Pan Am Still Flies Thanks to Actor's Collection

Major Crimes' Philip Keene brings 3,000-plus items to Modernism Week exhibit

JIM POWERS Attractions

As he approaches Palm Springs on Highway 111 leaving Los Angeles behind, actor Philip Keene said he feels like he’s escaped.

“ I can spend a couple of days here and it’s just rejuvenating,” said Keene, who took the Buzz Watson character he honed on the TNT series, The Closer, and brought it to a TNT spinoff, Major Crimes, which begins its second season this summer.

Keene remembers when flying brought the same sense of escapism.
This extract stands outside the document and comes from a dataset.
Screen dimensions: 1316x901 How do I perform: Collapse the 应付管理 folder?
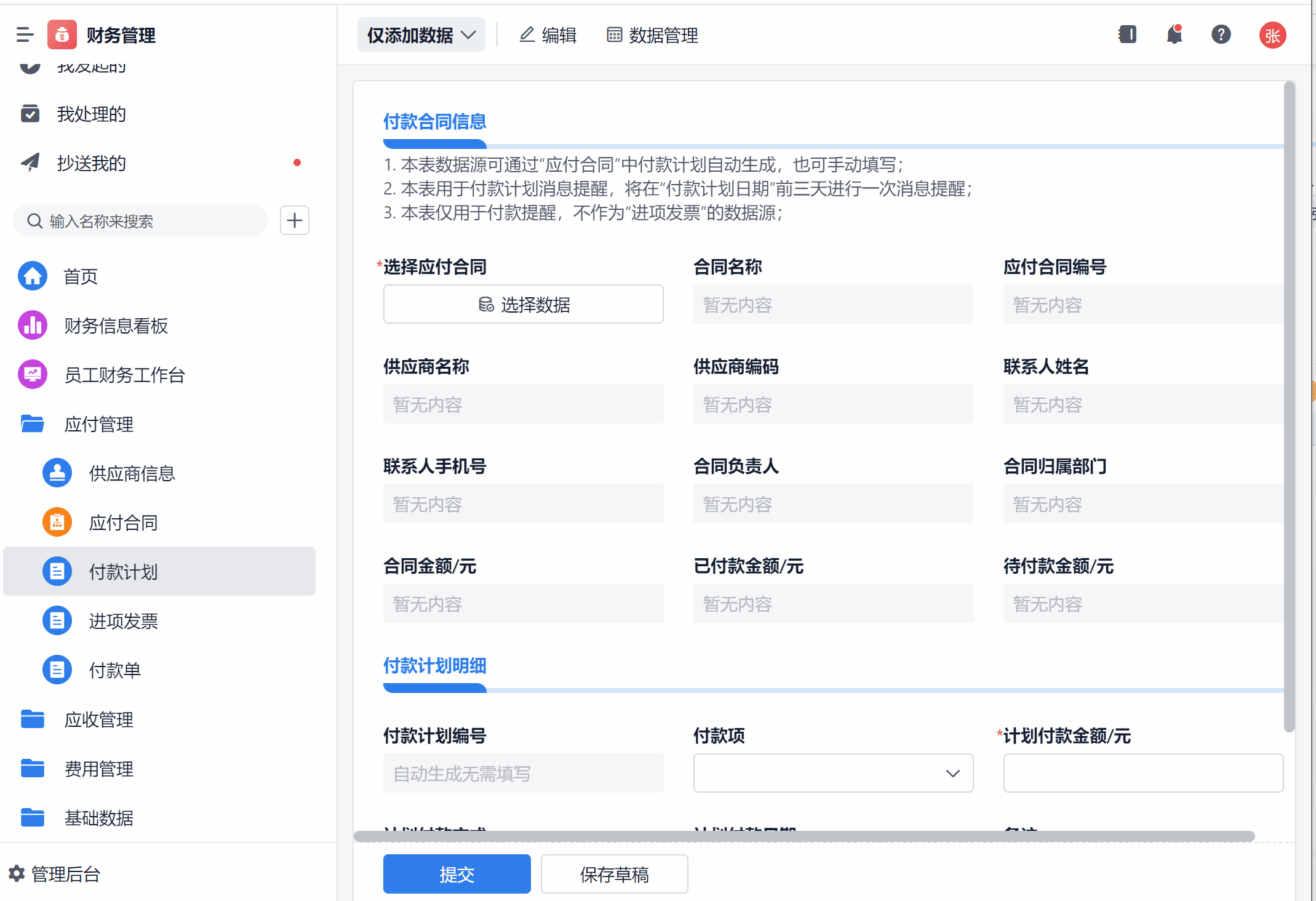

A flight attendant with Pan American World Airways for four years prior to its bankruptcy filing in 1991, Keene has done his part to keep the airline and that flying era fresh with a collection of more than 3,000 Pan Am items.

Keene has brought his collection to Modernism Week, which runs Feb. 14-24. Starting Feb. 15, the actor will be at The Saguaro Palm Springs, 1800 E. Palm Canyon Drive, for a week ready to talk Pan Am trivia and its relationship with the modernism era.

“A lot of the items are from the 1960s and ‘70s, and they reflect the changes that have gone on in the airline industry,” Keene said. “Especially with the women’s uniforms. Women were required to wear full skirts and girdles in the ‘60s.”

Keene said he has built his collection since the airlines’ demise. Some items have come from former flight attendants, and he has purchased others at second-hand stores or online.

“I fell in love with the company,” Keene said. “I started out collecting advertisements and eventually gravitated to more expensive items and it’s just grown.”

As a Pan Am flight attendant, Keene can recall cooking chateaubriand to order on the airplane using a convection oven onboard. The airlines’ 747 model had a spiral staircase leading to an upstairs dining area for first-class passengers, who would be brought up in two sittings, according to Keene.

“There was a time when you could eat well and enjoy the flight,” Keene said. “I don’t think we do that anymore.”